А мы, любя дышать свободно,
Себе построим тихий кров
За мрачной сению лесов,
Куда бы злые и невежды
Вовек дороги не нашли,
И где б, без страха и надежды,
Мы в мире жить с собой могли,
Гнушаться издали пороком...

(«Послание к Дмитриеву»)

Стихи эти неоднократно истолковывались исследователями, в частности и автором этих строк, как призыв к антиобщественному индивидуализму, отказ писателя от социальной активности. В это представление следует ввести коррективы.

Перелом во взглядах Карамзина в эпоху якобинской диктатуры и последующие годы углубил отрицательное отношение писателя к политике, но не подорвал его веры в человека и его нравственное достоинство. Поэт хочет жить без «страха и надежды», уходит от «злых и невежд», но верит в добродетель и свободу и гнушается пороком. Все стихотворение пронизано этим этическим пафосом.

Герой гражданской лирики Карамзина 1793-1800 годов стоит вне государства. Власть не может принести ему счастья. Карамзина привлекла надгробная надпись, кордовского халифа Абдуррахмана:

С престола я свергал сильнейших из царей,
Полвека богом слыл, был счастлив — десять дней.

(«Эпитафия калифа Абдулрамана»)

Однако поэт не стоит вне жизни людей, и его этические воззрения носят ярко выраженный общественный характер. Лирика этих лет создает идеал добродетельного стоика, не питающего надежд на личное счастье («Опытная Соломонова мудрость»), но проникнутого гордым чувством собственного достоинства и готового героически сопротивляться тирании. Субъективизм воззрений Карамзина не приводил его к примирению с деспотизмом. В мрачном 1795 году, когда политическая реакционность Екатерины II достигла апогея, он написал «Гектора и Андромаху» — апологию героя, идущего па смертный бой, а в 1797 году ответил на деспотизм Павла I стихотворением «Тацит», о тираноборческом характере которого мы уже говорили.

Исходные данные →
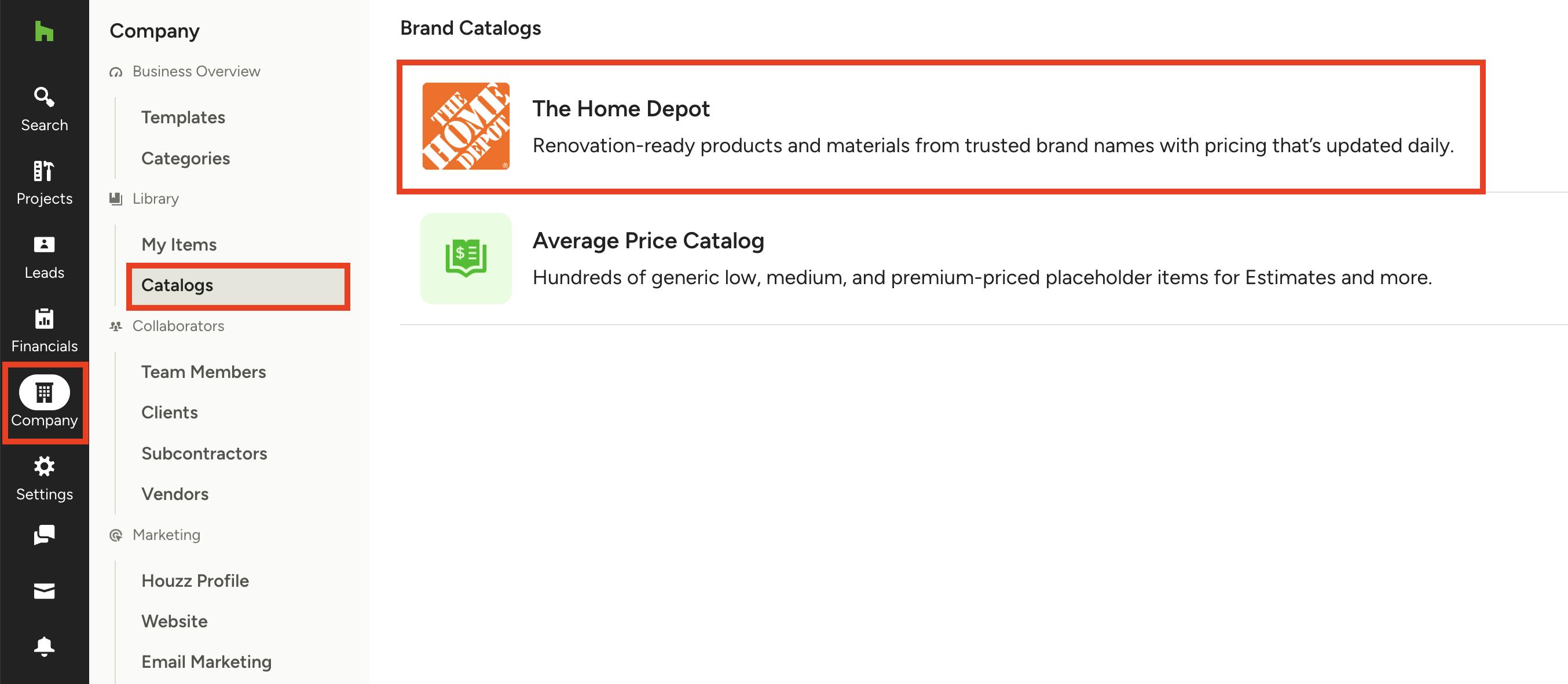Open The Home Depot catalog logo
Screen dimensions: 1568x684
click(x=466, y=126)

Условие задачи →
Выпишите без изменений отрывок текста о лирике Карамзина от «Однако поэт не» до «мы уже говорили.».

Выполненное задание →
Однако поэт не стоит вне жизни людей, и его этические воззрения носят ярко выраженный общественный характер. Лирика этих лет создает идеал добродетельного стоика, не питающего надежд на личное счастье («Опытная Соломонова мудрость»), но проникнутого гордым чувством собственного достоинства и готового героически сопротивляться тирании. Субъективизм воззрений Карамзина не приводил его к примирению с деспотизмом. В мрачном 1795 году, когда политическая реакционность Екатерины II достигла апогея, он написал «Гектора и Андромаху» — апологию героя, идущего па смертный бой, а в 1797 году ответил на деспотизм Павла I стихотворением «Тацит», о тираноборческом характере которого мы уже говорили.